Une redynamisation du secteur maritime australien permettra de relever les normes
Dans ce contexte, la promesse du nouveau gouvernement fédéral travailliste d’établir une flotte stratégique de navires battant pavillon australien et dotée en équipages australiens améliorera logiquement les normes pour tous les gens de mer qui font escale dans les ports du pays.
« Le comportement répréhensible et les abus systématiques de ces entreprises montrent à quel point il est devenu urgent d’intervenir, » a ajouté M. Crumlin. « L’ITF a veillé à la bonne application et au respect des normes du travail maritime de ce pays dans un climat d’intransigeance et d’indifférence de la part de l’ancien gouvernement libéral accentué par la désinformation et les faux-fuyants des chargés de relations publiques de l’industrie, tels que Shipping Australia Limited. »

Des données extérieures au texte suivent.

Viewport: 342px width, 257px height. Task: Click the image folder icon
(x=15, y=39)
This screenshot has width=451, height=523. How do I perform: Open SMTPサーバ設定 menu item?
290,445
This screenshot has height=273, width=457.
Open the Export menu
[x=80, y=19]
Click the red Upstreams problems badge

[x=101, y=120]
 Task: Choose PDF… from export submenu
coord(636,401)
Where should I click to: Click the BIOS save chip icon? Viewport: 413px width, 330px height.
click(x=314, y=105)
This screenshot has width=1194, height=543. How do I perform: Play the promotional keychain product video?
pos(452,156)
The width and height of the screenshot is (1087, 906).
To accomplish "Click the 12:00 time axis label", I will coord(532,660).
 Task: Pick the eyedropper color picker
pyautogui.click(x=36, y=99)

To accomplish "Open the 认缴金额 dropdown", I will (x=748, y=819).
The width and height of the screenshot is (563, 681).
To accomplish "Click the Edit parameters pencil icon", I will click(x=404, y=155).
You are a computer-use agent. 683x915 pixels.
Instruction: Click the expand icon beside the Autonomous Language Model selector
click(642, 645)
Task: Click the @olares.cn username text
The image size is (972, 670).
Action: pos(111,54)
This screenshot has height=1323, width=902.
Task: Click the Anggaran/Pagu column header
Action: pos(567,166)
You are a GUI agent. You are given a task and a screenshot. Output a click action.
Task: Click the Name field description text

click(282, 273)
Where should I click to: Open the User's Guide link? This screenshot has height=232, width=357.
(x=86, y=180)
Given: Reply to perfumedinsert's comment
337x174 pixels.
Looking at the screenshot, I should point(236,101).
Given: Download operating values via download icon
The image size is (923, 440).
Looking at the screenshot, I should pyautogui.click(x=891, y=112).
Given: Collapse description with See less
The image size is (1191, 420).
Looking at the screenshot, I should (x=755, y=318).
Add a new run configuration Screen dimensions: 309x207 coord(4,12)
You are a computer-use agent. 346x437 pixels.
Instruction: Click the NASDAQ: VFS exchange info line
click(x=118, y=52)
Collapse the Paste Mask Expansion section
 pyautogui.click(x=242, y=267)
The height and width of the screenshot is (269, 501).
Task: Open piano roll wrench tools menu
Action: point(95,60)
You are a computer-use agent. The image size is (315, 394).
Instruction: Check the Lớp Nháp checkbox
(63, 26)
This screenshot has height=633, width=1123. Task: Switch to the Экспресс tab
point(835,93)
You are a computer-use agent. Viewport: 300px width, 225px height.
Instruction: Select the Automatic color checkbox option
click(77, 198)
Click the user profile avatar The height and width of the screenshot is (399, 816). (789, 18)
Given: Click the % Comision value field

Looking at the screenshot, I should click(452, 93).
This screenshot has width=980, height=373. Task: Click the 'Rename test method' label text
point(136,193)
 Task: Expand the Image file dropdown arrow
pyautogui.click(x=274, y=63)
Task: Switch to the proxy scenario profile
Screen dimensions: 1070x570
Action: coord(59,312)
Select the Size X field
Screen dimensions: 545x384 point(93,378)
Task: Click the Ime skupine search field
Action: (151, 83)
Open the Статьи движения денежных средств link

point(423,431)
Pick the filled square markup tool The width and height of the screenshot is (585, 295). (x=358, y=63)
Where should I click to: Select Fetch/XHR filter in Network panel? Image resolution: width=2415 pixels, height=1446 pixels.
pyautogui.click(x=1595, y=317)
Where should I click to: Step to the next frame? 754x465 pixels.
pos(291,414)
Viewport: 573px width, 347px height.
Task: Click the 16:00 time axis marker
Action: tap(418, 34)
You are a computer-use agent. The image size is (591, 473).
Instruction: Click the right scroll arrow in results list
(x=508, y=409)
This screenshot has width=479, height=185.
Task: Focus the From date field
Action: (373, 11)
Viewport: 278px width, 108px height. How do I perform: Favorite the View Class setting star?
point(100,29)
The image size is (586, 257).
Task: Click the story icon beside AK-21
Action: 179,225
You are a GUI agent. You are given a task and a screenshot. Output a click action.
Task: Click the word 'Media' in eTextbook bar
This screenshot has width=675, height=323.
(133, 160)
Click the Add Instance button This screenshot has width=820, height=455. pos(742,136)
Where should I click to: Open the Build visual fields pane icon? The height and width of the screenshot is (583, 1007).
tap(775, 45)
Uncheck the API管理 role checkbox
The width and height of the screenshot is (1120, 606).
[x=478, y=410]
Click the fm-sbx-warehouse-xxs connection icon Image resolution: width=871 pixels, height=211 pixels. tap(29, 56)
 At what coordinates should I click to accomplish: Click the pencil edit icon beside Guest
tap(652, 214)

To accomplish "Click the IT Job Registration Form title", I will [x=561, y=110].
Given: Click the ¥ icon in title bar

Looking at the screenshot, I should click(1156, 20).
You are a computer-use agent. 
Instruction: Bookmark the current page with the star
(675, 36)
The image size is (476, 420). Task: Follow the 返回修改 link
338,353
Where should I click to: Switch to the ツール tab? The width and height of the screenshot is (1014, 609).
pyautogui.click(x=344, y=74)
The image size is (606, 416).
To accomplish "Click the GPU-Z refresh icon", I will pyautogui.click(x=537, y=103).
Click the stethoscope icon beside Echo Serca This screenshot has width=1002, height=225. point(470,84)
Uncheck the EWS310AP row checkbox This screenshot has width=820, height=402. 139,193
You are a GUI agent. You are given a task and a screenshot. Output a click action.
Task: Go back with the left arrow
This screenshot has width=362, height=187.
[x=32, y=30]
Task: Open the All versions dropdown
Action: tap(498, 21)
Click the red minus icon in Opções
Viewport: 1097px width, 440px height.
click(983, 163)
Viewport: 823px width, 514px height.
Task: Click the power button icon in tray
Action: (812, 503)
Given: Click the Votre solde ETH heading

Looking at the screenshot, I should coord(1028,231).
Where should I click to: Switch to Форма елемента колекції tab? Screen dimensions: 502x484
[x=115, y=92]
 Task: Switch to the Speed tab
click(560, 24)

Cette semaine, Shipping Australia Limited, qui représente les armateurs internationaux opérant en Australie, a poursuivi ses critiques à l’égard de l’idée d’une redynamisation du secteur maritime australien, révélant que leur véritable intérêt est d’étouffer les abus inhérents au secteur plutôt que de collaborer avec le gouvernement et les syndicats en vue de relever les normes.
« Au lieu de colporter des informations fallacieuses pour protéger ce qu’ils considèrent comme leur intérêt commercial, l’industrie doit faire davantage pour mettre fin au vol de salaires. Le récent commentaire du prétendu groupe de pression Shipping Australia Limited contre la proposition du gouvernement relative à la création d’une flotte stratégique n’est autre qu’une nouvelle réaction d’opposition irascible et provocatrice au renforcement des normes au profit des gens de mer que ce rapport met en évidence dans les termes les plus durs, » a déclaré M. Crumlin.
Les recommandations du rapport comprennent :
- L’élimination de la faille juridique qui permet aux navires immatriculés à l’étranger d’effectuer deux transferts entre des ports australiens en passant outre le Fair Work Act ou le Seagoing Industry Award.
- Le renforcement des moyens d’inspection de l’Australian Maritime Safety Authority et du Fair Work Ombudsman afin de garantir un meilleur respect des règles en vigueur.
Note aux rédactions
Le rapport Robbed at Sea : Endemic Wage Theft from Seafarers in Australian Waters a été préparé en coopération avec le Corps d’inspecteurs australien de la Fédération internationale des ouvriers du transport.
Il est publié à l’occasion de la Journée mondiale de la mer (jeudi 29 septembre) – une manifestation annuelle qui permet de sensibiliser le public aux risques et à l’exploitation auxquels sont confrontés les gens de mer internationaux.